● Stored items
+++++

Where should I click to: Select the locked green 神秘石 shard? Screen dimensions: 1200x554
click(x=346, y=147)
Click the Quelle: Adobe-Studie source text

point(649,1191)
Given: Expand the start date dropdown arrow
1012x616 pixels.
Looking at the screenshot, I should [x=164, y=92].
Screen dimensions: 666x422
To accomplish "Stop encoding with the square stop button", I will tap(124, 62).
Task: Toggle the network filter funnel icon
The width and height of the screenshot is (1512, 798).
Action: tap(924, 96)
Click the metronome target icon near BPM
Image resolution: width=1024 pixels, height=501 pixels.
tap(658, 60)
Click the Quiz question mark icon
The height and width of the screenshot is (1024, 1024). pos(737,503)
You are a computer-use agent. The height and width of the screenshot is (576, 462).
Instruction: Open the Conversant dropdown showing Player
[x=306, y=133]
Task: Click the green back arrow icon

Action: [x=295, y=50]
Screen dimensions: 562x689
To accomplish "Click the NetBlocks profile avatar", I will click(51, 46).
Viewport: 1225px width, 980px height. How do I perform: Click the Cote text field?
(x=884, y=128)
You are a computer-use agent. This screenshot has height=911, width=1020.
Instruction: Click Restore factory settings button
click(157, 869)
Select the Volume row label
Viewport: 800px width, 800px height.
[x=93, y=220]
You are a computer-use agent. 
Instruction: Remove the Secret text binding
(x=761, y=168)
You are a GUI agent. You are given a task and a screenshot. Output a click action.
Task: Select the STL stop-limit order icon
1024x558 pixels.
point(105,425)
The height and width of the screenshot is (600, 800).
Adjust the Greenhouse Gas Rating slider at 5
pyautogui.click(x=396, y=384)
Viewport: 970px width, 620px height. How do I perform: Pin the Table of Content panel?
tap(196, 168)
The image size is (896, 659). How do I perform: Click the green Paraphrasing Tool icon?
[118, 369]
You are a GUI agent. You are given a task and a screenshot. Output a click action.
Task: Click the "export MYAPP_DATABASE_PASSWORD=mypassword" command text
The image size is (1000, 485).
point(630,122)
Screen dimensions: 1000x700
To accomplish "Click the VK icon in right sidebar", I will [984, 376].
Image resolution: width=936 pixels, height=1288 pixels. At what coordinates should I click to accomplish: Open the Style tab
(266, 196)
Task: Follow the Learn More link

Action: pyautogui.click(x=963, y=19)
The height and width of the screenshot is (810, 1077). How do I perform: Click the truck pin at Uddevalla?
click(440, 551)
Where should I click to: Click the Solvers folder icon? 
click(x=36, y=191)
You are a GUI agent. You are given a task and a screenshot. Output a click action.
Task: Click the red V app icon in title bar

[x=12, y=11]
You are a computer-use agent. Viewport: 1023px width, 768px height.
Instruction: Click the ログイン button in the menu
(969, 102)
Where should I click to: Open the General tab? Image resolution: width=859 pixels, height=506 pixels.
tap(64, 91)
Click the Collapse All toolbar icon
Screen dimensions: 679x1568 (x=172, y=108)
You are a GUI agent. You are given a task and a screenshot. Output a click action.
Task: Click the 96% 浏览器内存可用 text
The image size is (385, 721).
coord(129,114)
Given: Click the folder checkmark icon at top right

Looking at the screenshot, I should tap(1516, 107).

+++++

● EXERCISE PROMPT
Copy out the records above exactly and completely.

● TASK RESULT
Where should I click to: Select the locked green 神秘石 shard? Screen dimensions: 1200x554
click(x=346, y=147)
Click the Quelle: Adobe-Studie source text

point(649,1191)
Given: Expand the start date dropdown arrow
1012x616 pixels.
Looking at the screenshot, I should [x=164, y=92].
Screen dimensions: 666x422
To accomplish "Stop encoding with the square stop button", I will tap(124, 62).
Task: Toggle the network filter funnel icon
The width and height of the screenshot is (1512, 798).
Action: tap(924, 96)
Click the metronome target icon near BPM
Image resolution: width=1024 pixels, height=501 pixels.
tap(658, 60)
Click the Quiz question mark icon
The height and width of the screenshot is (1024, 1024). pos(737,503)
You are a computer-use agent. The height and width of the screenshot is (576, 462).
Instruction: Open the Conversant dropdown showing Player
[x=306, y=133]
Task: Click the green back arrow icon

Action: [x=295, y=50]
Screen dimensions: 562x689
To accomplish "Click the NetBlocks profile avatar", I will click(51, 46).
Viewport: 1225px width, 980px height. How do I perform: Click the Cote text field?
(x=884, y=128)
You are a computer-use agent. This screenshot has height=911, width=1020.
Instruction: Click Restore factory settings button
click(157, 869)
Select the Volume row label
Viewport: 800px width, 800px height.
[x=93, y=220]
You are a computer-use agent. 
Instruction: Remove the Secret text binding
(x=761, y=168)
You are a GUI agent. You are given a task and a screenshot. Output a click action.
Task: Select the STL stop-limit order icon
1024x558 pixels.
point(105,425)
The height and width of the screenshot is (600, 800).
Adjust the Greenhouse Gas Rating slider at 5
pyautogui.click(x=396, y=384)
Viewport: 970px width, 620px height. How do I perform: Pin the Table of Content panel?
tap(196, 168)
The image size is (896, 659). How do I perform: Click the green Paraphrasing Tool icon?
[118, 369]
You are a GUI agent. You are given a task and a screenshot. Output a click action.
Task: Click the "export MYAPP_DATABASE_PASSWORD=mypassword" command text
The image size is (1000, 485).
point(630,122)
Screen dimensions: 1000x700
To accomplish "Click the VK icon in right sidebar", I will [984, 376].
Image resolution: width=936 pixels, height=1288 pixels. At what coordinates should I click to accomplish: Open the Style tab
(266, 196)
Task: Follow the Learn More link

Action: pyautogui.click(x=963, y=19)
The height and width of the screenshot is (810, 1077). How do I perform: Click the truck pin at Uddevalla?
click(440, 551)
Where should I click to: Click the Solvers folder icon? 
click(x=36, y=191)
You are a GUI agent. You are given a task and a screenshot. Output a click action.
Task: Click the red V app icon in title bar

[x=12, y=11]
You are a computer-use agent. Viewport: 1023px width, 768px height.
Instruction: Click the ログイン button in the menu
(969, 102)
Where should I click to: Open the General tab? Image resolution: width=859 pixels, height=506 pixels.
tap(64, 91)
Click the Collapse All toolbar icon
Screen dimensions: 679x1568 (x=172, y=108)
You are a GUI agent. You are given a task and a screenshot. Output a click action.
Task: Click the 96% 浏览器内存可用 text
The image size is (385, 721).
coord(129,114)
Given: Click the folder checkmark icon at top right

Looking at the screenshot, I should tap(1516, 107).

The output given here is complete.